• [EXERCISE DIRECTIONS]: For the entries below, the expected answer is the line with "Expand the Layout (Макет) dropdown", the line with "You are a computer-use agent. Viewport: 1276px", and every line between them, exactly as written, and nothing more.
====
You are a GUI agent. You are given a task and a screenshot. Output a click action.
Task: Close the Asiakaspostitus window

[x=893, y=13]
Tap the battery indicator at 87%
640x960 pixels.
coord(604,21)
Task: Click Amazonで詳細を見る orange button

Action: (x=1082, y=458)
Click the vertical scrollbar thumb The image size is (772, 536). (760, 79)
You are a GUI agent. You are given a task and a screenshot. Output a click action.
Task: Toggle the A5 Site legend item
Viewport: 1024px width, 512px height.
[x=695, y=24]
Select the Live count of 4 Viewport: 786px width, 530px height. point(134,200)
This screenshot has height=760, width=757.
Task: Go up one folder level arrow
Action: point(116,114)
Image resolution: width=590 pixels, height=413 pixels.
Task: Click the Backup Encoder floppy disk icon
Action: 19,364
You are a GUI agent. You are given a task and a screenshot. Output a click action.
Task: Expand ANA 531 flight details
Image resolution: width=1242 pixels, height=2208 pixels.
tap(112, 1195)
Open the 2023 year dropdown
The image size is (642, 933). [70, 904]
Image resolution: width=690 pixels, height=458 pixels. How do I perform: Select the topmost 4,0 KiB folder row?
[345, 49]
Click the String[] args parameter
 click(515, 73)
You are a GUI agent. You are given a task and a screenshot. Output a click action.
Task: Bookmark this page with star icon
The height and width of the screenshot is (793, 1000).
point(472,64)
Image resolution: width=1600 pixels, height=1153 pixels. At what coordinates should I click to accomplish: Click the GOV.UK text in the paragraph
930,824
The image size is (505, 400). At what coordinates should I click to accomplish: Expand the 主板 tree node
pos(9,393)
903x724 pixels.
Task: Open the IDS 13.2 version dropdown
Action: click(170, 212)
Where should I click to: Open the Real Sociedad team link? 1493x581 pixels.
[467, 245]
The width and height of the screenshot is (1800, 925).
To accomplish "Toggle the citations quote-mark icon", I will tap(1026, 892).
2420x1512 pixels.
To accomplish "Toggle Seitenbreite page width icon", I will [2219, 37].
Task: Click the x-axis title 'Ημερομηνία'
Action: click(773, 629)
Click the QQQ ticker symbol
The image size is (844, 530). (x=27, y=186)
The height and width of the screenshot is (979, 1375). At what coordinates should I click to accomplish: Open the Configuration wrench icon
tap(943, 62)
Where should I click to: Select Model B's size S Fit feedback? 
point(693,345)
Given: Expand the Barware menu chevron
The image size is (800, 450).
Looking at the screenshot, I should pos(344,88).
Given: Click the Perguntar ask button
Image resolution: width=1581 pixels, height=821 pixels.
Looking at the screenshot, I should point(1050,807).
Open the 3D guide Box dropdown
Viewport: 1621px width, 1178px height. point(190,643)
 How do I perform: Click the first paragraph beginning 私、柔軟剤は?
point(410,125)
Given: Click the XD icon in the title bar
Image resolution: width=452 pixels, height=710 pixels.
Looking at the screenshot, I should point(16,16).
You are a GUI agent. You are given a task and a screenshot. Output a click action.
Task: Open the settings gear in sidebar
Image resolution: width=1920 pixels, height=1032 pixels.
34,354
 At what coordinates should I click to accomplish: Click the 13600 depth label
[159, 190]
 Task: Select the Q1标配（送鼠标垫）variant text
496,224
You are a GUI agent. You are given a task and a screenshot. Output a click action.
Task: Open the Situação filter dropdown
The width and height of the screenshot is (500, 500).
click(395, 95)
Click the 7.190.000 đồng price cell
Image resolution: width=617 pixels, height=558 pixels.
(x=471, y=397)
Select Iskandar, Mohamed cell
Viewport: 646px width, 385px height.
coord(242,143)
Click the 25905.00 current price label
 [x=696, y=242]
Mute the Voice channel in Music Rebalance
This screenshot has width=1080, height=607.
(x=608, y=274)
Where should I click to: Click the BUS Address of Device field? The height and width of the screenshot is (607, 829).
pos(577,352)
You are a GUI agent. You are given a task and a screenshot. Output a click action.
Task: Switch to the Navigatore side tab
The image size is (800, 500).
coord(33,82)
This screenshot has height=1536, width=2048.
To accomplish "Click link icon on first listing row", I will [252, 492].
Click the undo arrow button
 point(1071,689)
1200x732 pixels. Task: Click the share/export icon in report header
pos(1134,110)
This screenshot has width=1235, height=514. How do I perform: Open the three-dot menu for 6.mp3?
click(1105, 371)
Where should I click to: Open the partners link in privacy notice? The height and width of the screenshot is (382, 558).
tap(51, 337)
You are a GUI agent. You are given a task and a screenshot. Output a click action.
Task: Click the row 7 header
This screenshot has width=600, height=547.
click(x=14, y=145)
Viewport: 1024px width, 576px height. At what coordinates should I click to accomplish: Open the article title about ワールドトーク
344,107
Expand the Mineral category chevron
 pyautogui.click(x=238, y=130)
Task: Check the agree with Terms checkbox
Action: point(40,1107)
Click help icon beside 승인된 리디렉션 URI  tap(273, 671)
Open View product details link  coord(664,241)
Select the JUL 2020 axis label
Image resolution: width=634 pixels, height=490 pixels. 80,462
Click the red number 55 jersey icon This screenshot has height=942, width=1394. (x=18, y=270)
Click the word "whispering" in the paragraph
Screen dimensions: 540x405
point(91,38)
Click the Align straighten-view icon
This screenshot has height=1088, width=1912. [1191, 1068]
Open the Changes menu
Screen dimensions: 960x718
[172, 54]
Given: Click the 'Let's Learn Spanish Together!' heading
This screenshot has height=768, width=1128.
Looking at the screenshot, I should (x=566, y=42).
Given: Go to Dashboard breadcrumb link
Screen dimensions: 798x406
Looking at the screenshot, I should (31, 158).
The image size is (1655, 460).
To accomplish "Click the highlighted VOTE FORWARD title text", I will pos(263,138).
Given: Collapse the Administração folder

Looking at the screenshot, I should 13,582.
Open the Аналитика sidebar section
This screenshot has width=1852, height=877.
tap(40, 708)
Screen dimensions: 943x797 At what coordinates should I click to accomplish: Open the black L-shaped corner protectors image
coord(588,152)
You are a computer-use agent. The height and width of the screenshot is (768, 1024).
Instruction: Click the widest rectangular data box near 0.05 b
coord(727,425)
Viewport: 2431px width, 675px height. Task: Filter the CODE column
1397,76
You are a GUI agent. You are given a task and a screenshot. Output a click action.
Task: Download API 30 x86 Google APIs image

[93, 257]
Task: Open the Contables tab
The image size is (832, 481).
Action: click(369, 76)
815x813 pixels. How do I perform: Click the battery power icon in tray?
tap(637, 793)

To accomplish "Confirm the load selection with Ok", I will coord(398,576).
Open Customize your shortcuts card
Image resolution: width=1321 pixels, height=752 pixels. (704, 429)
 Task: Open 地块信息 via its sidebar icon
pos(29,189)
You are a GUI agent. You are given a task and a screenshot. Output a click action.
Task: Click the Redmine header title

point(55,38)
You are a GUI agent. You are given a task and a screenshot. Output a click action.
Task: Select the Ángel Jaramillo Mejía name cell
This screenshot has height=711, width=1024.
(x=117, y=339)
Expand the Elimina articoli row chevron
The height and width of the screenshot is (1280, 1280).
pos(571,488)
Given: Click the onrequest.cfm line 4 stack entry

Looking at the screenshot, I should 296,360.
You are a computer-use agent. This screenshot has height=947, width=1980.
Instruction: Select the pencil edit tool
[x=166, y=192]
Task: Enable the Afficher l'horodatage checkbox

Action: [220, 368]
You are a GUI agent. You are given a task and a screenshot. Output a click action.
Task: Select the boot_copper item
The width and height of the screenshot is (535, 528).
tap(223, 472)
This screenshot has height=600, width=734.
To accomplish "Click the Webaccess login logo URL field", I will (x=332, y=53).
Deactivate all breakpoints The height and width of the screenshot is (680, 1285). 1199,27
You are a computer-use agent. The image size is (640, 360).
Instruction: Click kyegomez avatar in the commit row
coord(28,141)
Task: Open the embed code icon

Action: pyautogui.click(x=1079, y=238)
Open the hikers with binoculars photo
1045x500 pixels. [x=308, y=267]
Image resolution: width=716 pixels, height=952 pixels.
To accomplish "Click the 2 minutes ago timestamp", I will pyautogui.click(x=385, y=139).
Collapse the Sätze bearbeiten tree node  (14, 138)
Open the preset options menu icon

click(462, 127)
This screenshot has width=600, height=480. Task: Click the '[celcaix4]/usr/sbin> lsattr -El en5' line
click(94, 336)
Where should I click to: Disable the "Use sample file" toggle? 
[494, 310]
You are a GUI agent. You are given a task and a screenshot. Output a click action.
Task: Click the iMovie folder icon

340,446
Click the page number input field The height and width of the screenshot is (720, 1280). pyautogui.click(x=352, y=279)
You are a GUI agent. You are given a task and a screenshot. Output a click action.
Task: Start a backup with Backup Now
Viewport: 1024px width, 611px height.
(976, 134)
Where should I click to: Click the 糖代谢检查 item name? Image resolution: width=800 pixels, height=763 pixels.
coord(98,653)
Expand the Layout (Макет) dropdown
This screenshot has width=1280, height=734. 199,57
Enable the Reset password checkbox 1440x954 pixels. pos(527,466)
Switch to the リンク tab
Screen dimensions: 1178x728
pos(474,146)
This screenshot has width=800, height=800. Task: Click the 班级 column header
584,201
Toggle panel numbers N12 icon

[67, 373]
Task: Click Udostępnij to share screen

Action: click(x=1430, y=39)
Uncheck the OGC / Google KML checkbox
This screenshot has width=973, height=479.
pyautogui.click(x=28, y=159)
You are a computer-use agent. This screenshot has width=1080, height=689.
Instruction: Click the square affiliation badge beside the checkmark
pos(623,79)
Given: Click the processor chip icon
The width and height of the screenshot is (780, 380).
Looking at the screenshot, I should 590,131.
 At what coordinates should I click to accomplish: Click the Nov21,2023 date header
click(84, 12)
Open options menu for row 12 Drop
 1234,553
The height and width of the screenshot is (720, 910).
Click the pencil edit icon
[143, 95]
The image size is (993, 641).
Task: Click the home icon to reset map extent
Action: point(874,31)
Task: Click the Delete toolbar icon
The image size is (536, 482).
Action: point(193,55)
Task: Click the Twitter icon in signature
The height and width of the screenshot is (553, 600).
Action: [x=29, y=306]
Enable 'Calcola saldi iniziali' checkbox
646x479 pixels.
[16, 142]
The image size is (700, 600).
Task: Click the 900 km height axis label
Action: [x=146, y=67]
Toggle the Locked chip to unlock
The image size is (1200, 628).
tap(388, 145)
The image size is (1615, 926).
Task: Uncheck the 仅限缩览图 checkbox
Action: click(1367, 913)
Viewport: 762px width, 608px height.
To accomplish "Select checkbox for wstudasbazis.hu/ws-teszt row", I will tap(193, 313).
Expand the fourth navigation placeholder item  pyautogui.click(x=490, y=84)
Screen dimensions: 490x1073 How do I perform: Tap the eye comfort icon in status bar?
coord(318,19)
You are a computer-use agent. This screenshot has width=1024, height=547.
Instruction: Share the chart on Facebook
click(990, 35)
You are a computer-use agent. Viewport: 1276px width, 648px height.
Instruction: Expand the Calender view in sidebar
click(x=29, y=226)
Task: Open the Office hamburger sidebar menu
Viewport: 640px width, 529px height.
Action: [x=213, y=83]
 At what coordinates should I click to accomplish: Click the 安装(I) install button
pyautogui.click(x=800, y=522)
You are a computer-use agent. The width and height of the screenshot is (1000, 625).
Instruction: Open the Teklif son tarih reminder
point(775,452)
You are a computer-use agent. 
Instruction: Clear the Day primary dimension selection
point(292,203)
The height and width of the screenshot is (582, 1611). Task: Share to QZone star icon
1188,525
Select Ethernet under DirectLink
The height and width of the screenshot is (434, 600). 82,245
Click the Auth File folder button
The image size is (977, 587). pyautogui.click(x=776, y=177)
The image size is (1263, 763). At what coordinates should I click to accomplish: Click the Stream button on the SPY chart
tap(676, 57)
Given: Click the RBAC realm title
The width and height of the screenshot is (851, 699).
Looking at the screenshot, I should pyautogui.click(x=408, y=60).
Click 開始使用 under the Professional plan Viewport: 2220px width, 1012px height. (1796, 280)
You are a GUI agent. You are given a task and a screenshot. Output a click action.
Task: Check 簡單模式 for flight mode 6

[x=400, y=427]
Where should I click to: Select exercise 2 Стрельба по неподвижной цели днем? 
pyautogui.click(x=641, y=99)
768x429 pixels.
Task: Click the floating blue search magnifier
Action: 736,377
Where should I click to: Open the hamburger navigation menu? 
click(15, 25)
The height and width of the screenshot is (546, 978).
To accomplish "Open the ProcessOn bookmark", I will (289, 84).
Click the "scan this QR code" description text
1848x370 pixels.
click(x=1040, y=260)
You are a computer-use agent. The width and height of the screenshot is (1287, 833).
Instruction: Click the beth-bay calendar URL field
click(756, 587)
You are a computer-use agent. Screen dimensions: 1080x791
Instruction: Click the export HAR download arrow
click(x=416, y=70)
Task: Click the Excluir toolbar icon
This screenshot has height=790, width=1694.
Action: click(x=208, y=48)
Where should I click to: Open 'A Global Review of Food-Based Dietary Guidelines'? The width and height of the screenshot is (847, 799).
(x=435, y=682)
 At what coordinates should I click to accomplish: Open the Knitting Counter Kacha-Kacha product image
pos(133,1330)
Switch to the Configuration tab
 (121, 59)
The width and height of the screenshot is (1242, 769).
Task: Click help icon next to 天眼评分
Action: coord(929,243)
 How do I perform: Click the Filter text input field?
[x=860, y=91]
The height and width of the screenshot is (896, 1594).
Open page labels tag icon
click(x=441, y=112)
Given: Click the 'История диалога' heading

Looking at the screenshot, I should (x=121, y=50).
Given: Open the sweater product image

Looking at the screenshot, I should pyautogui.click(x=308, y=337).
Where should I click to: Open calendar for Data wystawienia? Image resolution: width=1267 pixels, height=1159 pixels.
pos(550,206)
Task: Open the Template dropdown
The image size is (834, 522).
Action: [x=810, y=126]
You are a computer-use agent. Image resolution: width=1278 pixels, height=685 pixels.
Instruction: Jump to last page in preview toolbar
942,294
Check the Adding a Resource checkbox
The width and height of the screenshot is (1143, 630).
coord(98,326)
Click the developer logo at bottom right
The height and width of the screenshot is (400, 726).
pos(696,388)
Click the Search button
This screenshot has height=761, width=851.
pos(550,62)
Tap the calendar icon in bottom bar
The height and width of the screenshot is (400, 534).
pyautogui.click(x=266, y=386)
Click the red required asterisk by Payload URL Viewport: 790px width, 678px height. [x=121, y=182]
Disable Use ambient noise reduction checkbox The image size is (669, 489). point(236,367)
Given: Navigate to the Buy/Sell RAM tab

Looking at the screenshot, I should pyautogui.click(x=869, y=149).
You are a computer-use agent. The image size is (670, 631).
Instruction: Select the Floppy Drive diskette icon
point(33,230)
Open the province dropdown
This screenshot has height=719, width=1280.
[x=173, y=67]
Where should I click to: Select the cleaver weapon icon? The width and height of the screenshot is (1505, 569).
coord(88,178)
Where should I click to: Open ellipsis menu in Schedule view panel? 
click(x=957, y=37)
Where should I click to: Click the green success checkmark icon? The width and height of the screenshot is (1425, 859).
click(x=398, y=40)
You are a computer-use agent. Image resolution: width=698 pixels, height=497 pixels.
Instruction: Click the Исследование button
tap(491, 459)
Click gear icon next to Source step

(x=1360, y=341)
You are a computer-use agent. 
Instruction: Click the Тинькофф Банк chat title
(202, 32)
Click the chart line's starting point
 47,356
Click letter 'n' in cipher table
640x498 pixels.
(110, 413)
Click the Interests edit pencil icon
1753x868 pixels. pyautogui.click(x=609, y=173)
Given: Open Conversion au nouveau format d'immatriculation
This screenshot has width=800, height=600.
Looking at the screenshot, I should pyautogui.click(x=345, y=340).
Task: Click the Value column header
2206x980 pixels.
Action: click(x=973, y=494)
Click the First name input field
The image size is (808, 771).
====
• [YOUR RESPONSE]:
Expand the Layout (Макет) dropdown
This screenshot has width=1280, height=734. 199,57
Enable the Reset password checkbox 1440x954 pixels. pos(527,466)
Switch to the リンク tab
Screen dimensions: 1178x728
pos(474,146)
This screenshot has width=800, height=800. Task: Click the 班级 column header
584,201
Toggle panel numbers N12 icon

[67, 373]
Task: Click Udostępnij to share screen

Action: click(x=1430, y=39)
Uncheck the OGC / Google KML checkbox
This screenshot has width=973, height=479.
pyautogui.click(x=28, y=159)
You are a computer-use agent. This screenshot has width=1080, height=689.
Instruction: Click the square affiliation badge beside the checkmark
pos(623,79)
Given: Click the processor chip icon
The width and height of the screenshot is (780, 380).
Looking at the screenshot, I should 590,131.
 At what coordinates should I click to accomplish: Click the Nov21,2023 date header
click(84, 12)
Open options menu for row 12 Drop
 1234,553
The height and width of the screenshot is (720, 910).
Click the pencil edit icon
[143, 95]
The image size is (993, 641).
Task: Click the home icon to reset map extent
Action: point(874,31)
Task: Click the Delete toolbar icon
The image size is (536, 482).
Action: point(193,55)
Task: Click the Twitter icon in signature
The height and width of the screenshot is (553, 600).
Action: [x=29, y=306]
Enable 'Calcola saldi iniziali' checkbox
646x479 pixels.
[16, 142]
The image size is (700, 600).
Task: Click the 900 km height axis label
Action: [x=146, y=67]
Toggle the Locked chip to unlock
The image size is (1200, 628).
tap(388, 145)
The image size is (1615, 926).
Task: Uncheck the 仅限缩览图 checkbox
Action: click(1367, 913)
Viewport: 762px width, 608px height.
To accomplish "Select checkbox for wstudasbazis.hu/ws-teszt row", I will tap(193, 313).
Expand the fourth navigation placeholder item  pyautogui.click(x=490, y=84)
Screen dimensions: 490x1073 How do I perform: Tap the eye comfort icon in status bar?
coord(318,19)
You are a computer-use agent. This screenshot has width=1024, height=547.
Instruction: Share the chart on Facebook
click(990, 35)
You are a computer-use agent. Viewport: 1276px width, 648px height.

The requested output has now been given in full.